The challenge when we meet people with intellectual disabilities is the same challenge that faces us in all situations where we meet strange and unsettling people: how to summon love to our aid. It is the power of love that will overcome the fear of strangeness, and show us that every human being has the same need to be affirmed, to be held, to be cherished, to be loved.
In the poem the writer overcomes his fear of the alien and responds to the plea of the young mentally challenged woman for a fleeting gesture of affection from the outside world. As he does so, he gains the insight that love is what can overcome the greatest fear of the long fleeting moment that is the human lifespan: the fear of death. He realises that on the threshold of death we are all like that young woman, wanting to be held and comforted by someone who will love us. And he thinks of other people who were held, or yearned to be held, by a loved one when at the point of death: Nelson in Hardy’s arms at the Battle of Trafalgar, Frieda gripping D.H. Lawrence’s ankle ‘until he sailed off in his Ship of Death’, the Canadian boy-soldier screaming in fear and pain on the Normandy beach.
So the poem is about the power of love to overcome the fear of the unknown and the fear of death—variations on the one universal, spiritual theme, one might say.
For Alden Nowlan seems to be saying that by holding and kissing and showing affection to that strange young woman, the writer in the poem is, in some small way, facing and overcoming his own fear of death.

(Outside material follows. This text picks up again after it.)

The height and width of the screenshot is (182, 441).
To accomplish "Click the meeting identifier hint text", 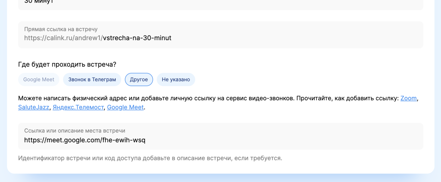I will pyautogui.click(x=150, y=158).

He is recognising that her plea to be held is a universal plea, and that the writer’s response is the only one that is truly human: defying death with an act of selfless loving that momentarily banishes the fear of extinction—which both of them share.
It is this realisation, that they live and suffer and die together, that makes him understand that this young woman—who in society’s eyes is a weaker and lesser person—is actually equal to him, as equal in mutual love and need as brother and sister, father and daughter, mother and son, husband and wife. It makes me understand for the first time what friends with Down Syndrome children have told me: that these children’s capacity for human love is so extraordinary in the richness of its giving to parents and siblings and friends that they feel they are receiving more from the affected children than they give to them.
So we arrive at the final, powerful lines about the terror and fragility and shortness of human life since conscious life began, and the conclusion that the only way to overcome the terrifying loneliness of that consciousness, if only for a moment, is to love. ‘We are lovers. We are two human beings huddled together for a little while by the fire in the Ice Age, two hundred thousand years ago.’ And the writer realises that it is he, not the young woman, who has gained more from this encounter of two flawed and vulnerable human beings.